Grip Grand - Brokelore

8:05 PM / Posted by PT /

Welcome to Brokeland, Grand is back / 180 degrees from your standard rap

Well 2008 has been relatively quiet so far.

And I told you guys I wouldnt be reviewing mediocre albums. This album is one of the most impressive Ive heard in my memory, and its all the more exciting coming from an artist of whom Id never heard of. With the exception of The Roots' Rising Down and the album I'm about to review, there has been little quality material, at least of the stuff Ive heard. But this is some hardcore quality over quantity.

Hailing from (Br)Oakladnd, California, Grip Grand is an extrememly dope emcee who happens to be, you guessed it, extrememly broke as well. With life in these conditions and his own production (he did many beats on the album) and recording equipment in tow, Grip set out to make Brokelore, the follow-up to his 1999 debut Welcome to Broakland.

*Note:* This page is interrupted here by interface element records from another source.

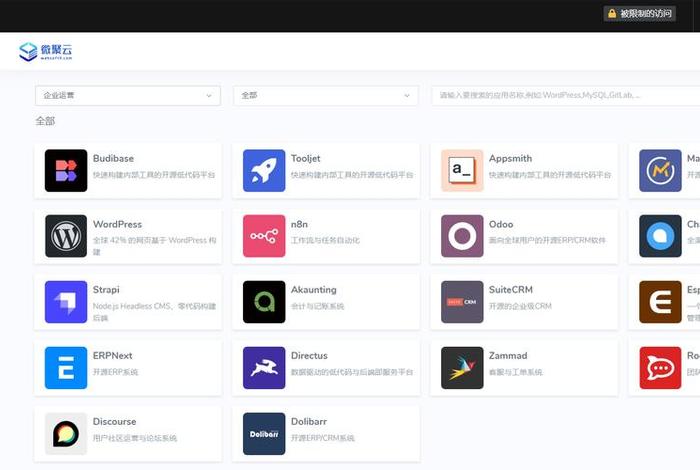
Task: Click the 微聚云 logo in header
Action: [x=46, y=51]
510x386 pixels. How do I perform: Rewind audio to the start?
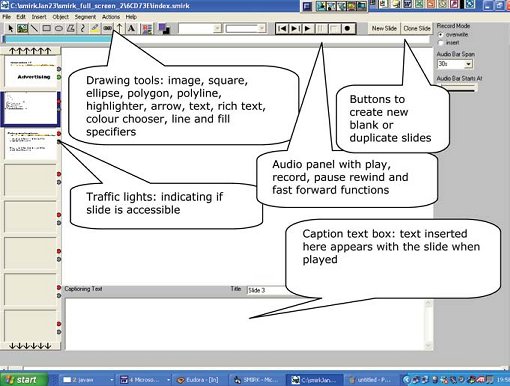[282, 29]
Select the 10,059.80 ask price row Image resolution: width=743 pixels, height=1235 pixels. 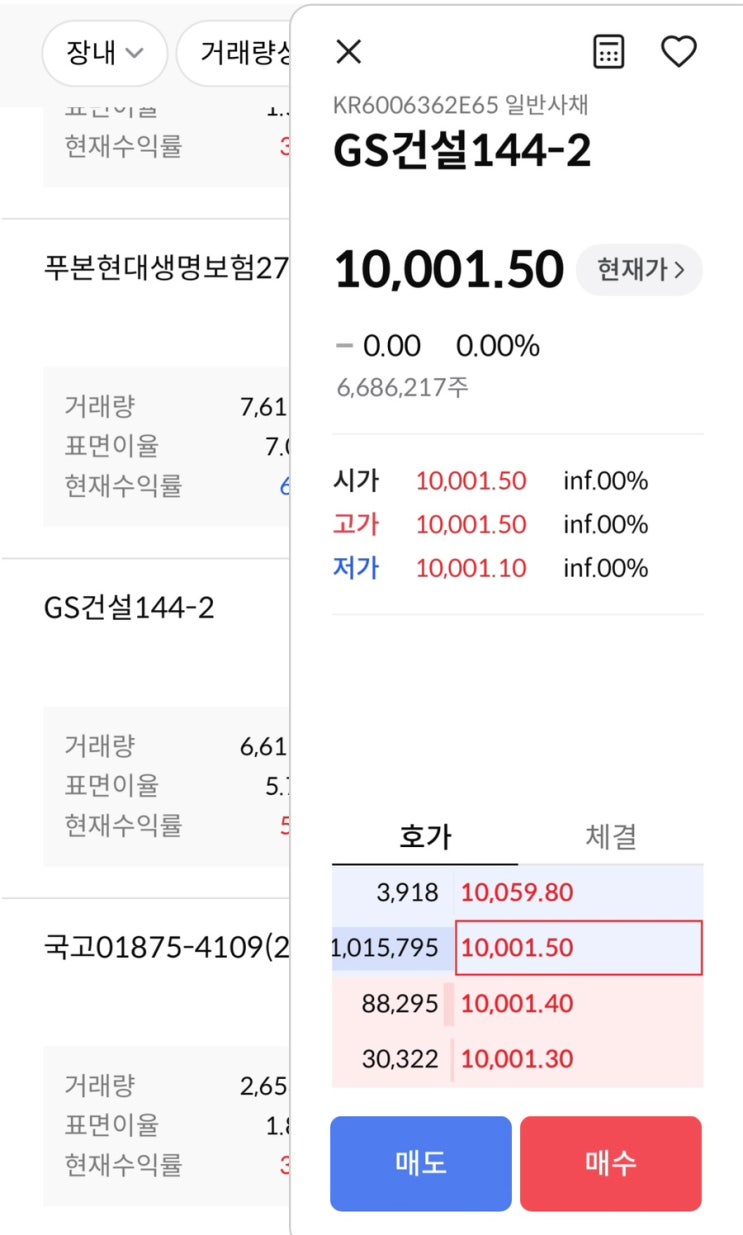[578, 892]
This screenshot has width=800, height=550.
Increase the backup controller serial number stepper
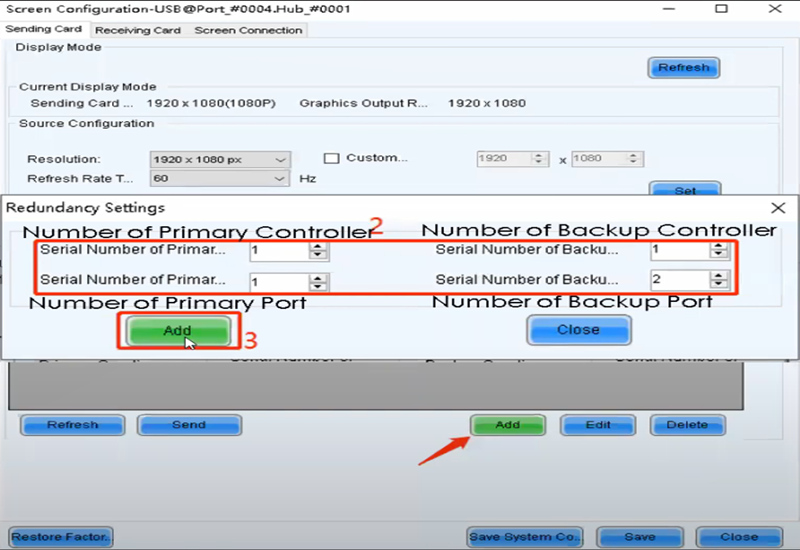click(718, 245)
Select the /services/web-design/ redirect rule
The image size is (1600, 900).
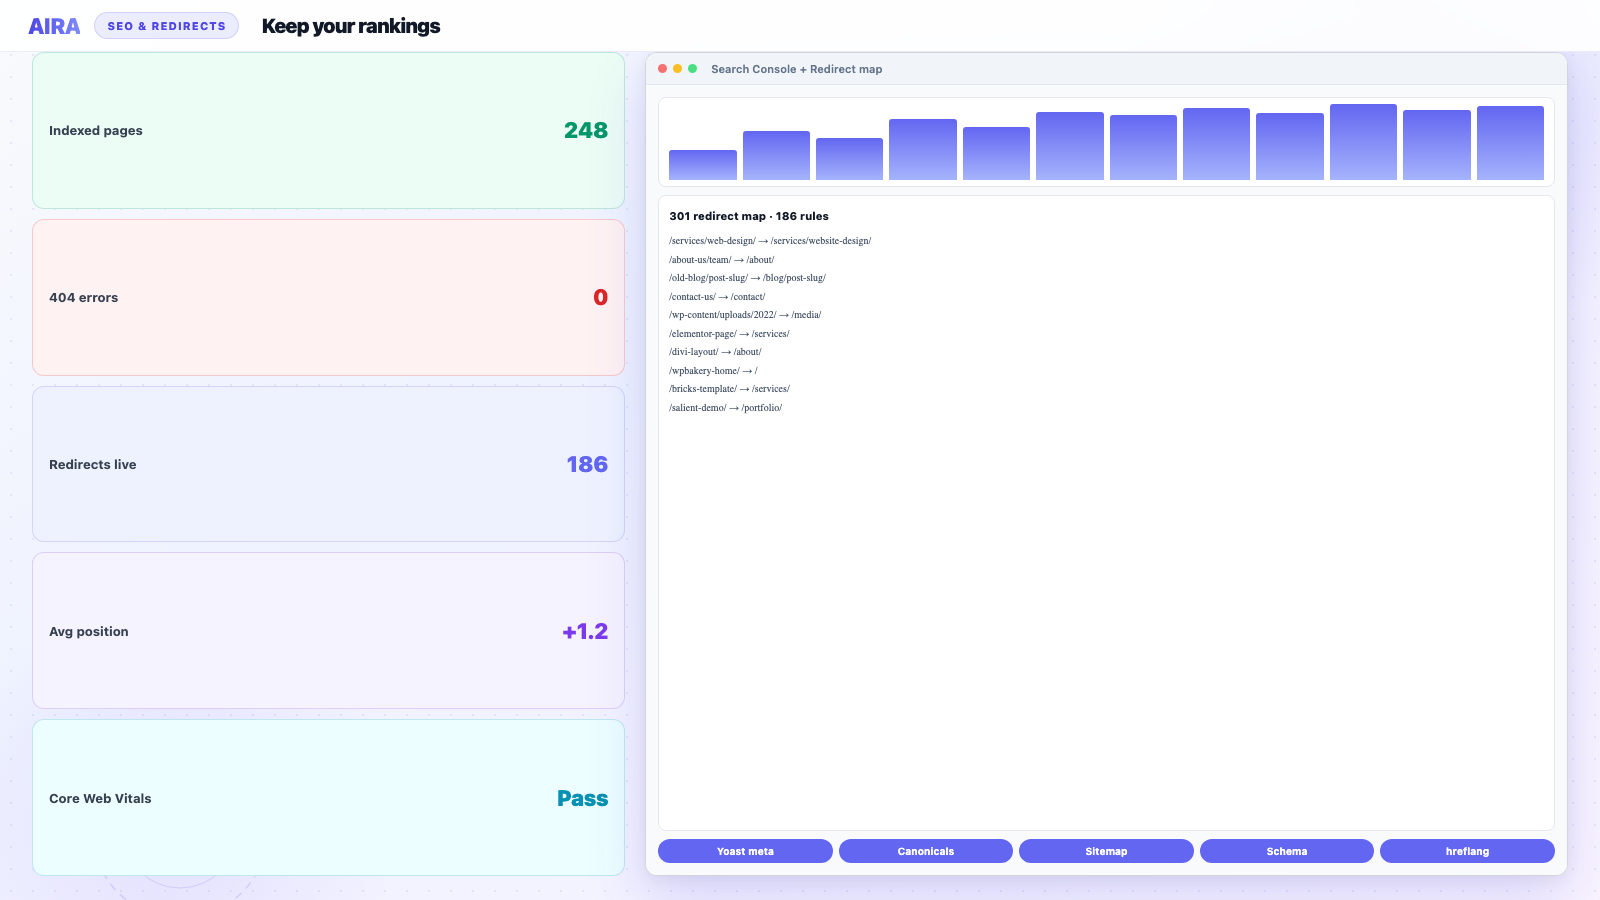[770, 241]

I stumbled upon this album on a whim, and with low expectations hit play on the first track, "Showtime (That's Entertainment)." Grip's clever wordplay and slightly unorthodox delivery catch your attention within eight bars. This track also introduces the listener to the basic structure of most of the album: real-life stories mixed with punchlines flying left and right. (With tons of multis on almost every song, it's remarkable that I could not find a single corny one.)

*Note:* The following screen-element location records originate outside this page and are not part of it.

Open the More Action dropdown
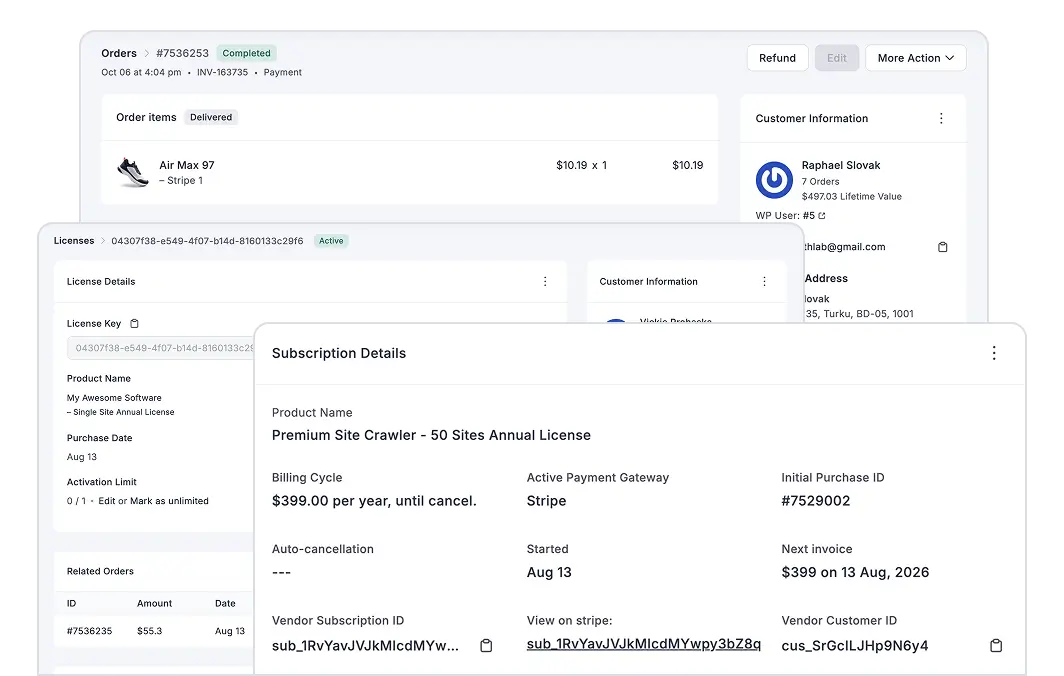Viewport: 1064px width, 676px height. (x=915, y=58)
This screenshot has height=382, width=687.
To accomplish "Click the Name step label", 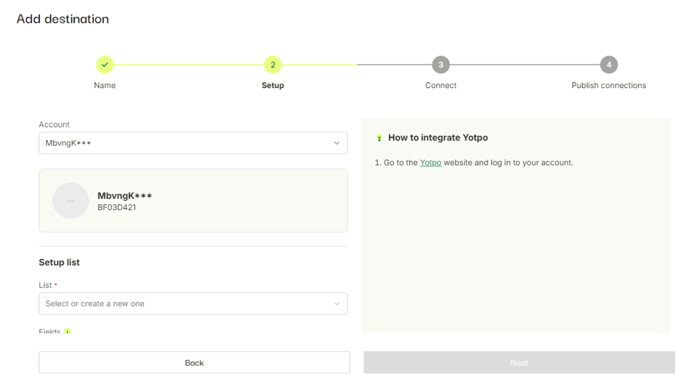I will click(x=105, y=85).
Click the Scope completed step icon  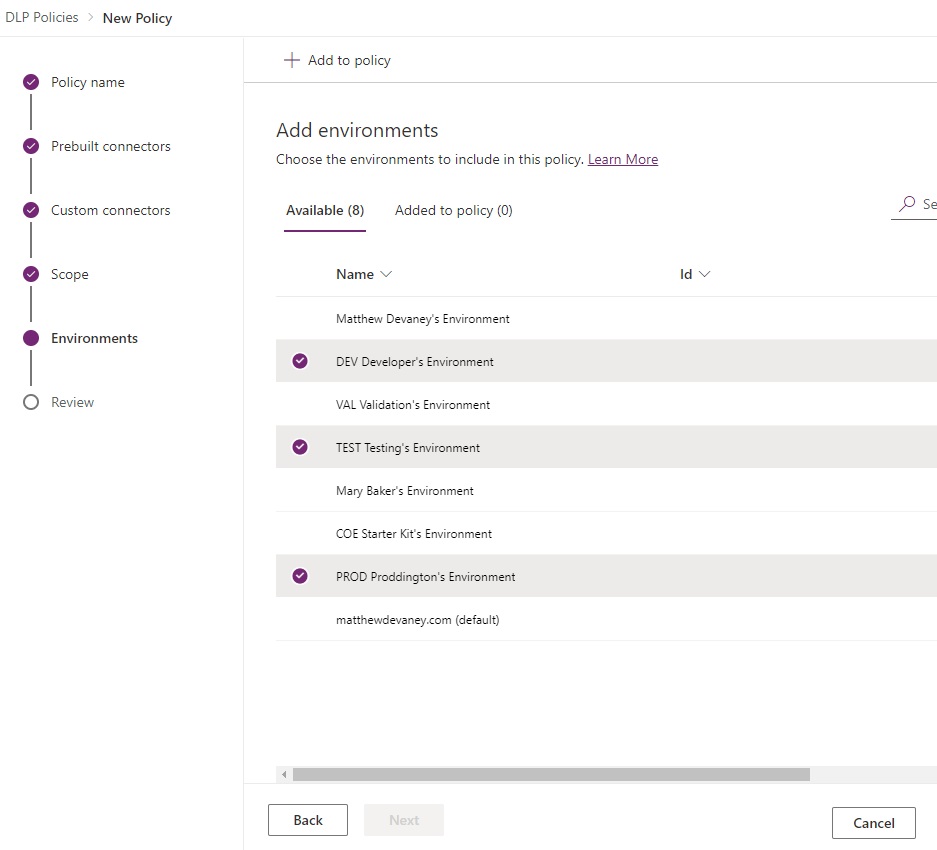point(31,274)
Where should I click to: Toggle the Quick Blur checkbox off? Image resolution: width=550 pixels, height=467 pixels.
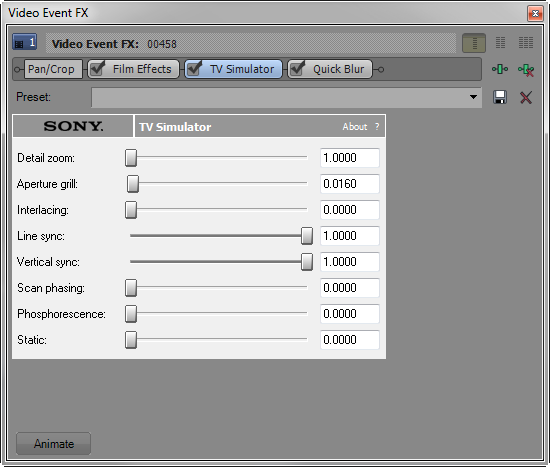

The next track, "Hip Hop Classic," would be a standout track on a lesser album (literally every song on here is beyond hot). The laid back delivery and beat, with a simple but effective piano loop on the hook create a wonderful soundscape over which Grip expresses his longing to be successful, in life and music. Both the two following songs are as good as the first two, "Win the War" and "Tomorrow," altough the latter suffers from the hook being drawn out just a bit too long. The hook is still good, but sounds like a verse. Actually, it's better than most verses your favourite rapper writes. "Tomorrow" is actually the best song to this point in the album, Grip is on fire over the entire course of the album. I really cant express how impressed I am with this.

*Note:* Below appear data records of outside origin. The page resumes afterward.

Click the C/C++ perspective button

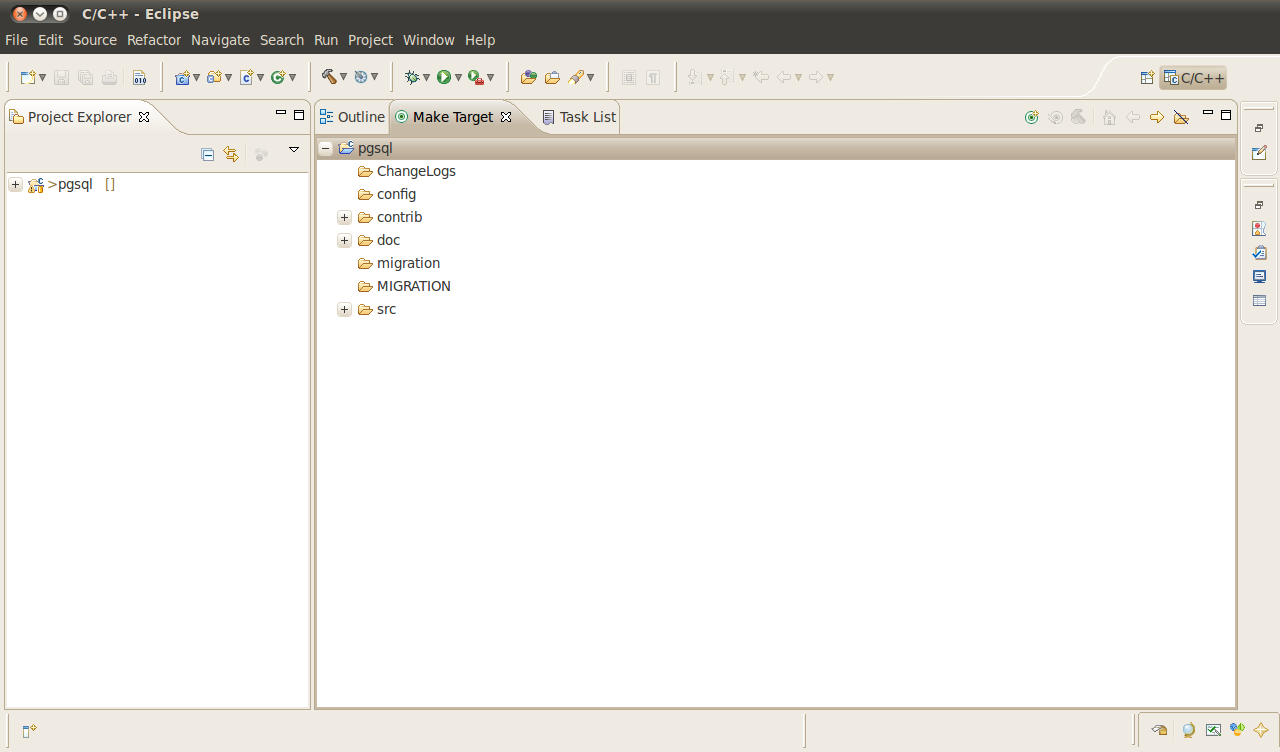coord(1193,78)
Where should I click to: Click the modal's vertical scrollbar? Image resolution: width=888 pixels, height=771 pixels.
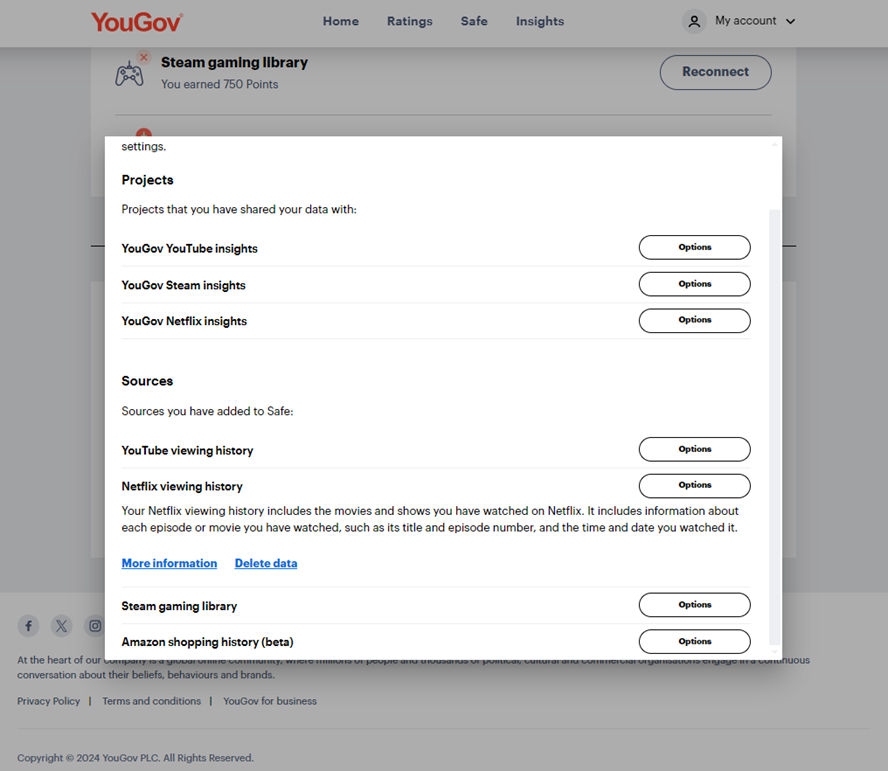(x=774, y=420)
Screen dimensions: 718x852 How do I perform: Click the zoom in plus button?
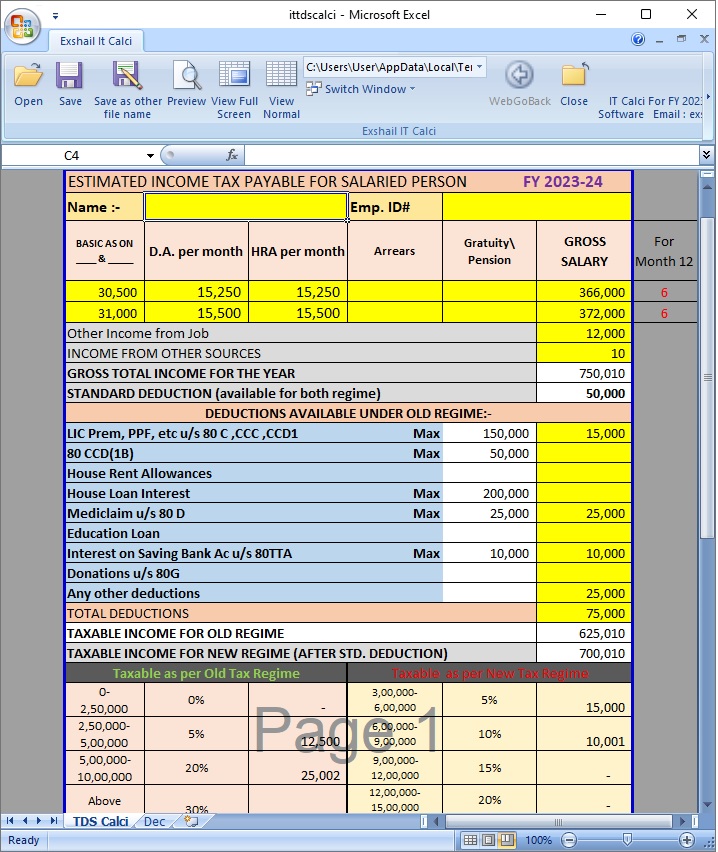coord(687,840)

The next song, "Handle That," appears at first glance to be a glaring weakness on the album. It's reminiscent of the synth/pop rap on the radio, at least as far as the beat and hook go. Upon closer inspection however, the verses are actually the same content as the rest of the music here. (Including one of the sickest punchlines ever written: While you pretend to be sick like Ferris Beuller / Grip Grand drop gems like a careless jeweler.)
Grip Grand talks about Handle That

There are simply too many amazing cuts here to name, but the are some that beg mention above the others. "Love / Drama" is Grip rapping about himself in a negative light, and then flipping the criticisms of his music with the last line: Youre so astute brah, every my new flaw, you heard it / Cant wait to hear your album, it must be perfect. "A Penny" and "Out of Service" are both classic cuts with great lyricism, but so are the rest on here. The song with the most potential crossover appeal (which still isnt very much, being that it is acutally a great song) is "Poppin Pockets," featuring AG of D.I.T.C. fame.

Poppin pockets versus poppin collars? Call it a counter culture, call it a parody, but it wouldnt be unreasonable to call Brokelore a classic. Do yourself a favor and get over to youtube, and then your local record shop to pick up a copy.


Comment by djdesign on September 16, 2008 at 5:23 PM

Very good review, I love the album as well. - DJ Design

To hear more of Grip, check the album Jetlag. He's on a few.

I am going to link this with Look Records.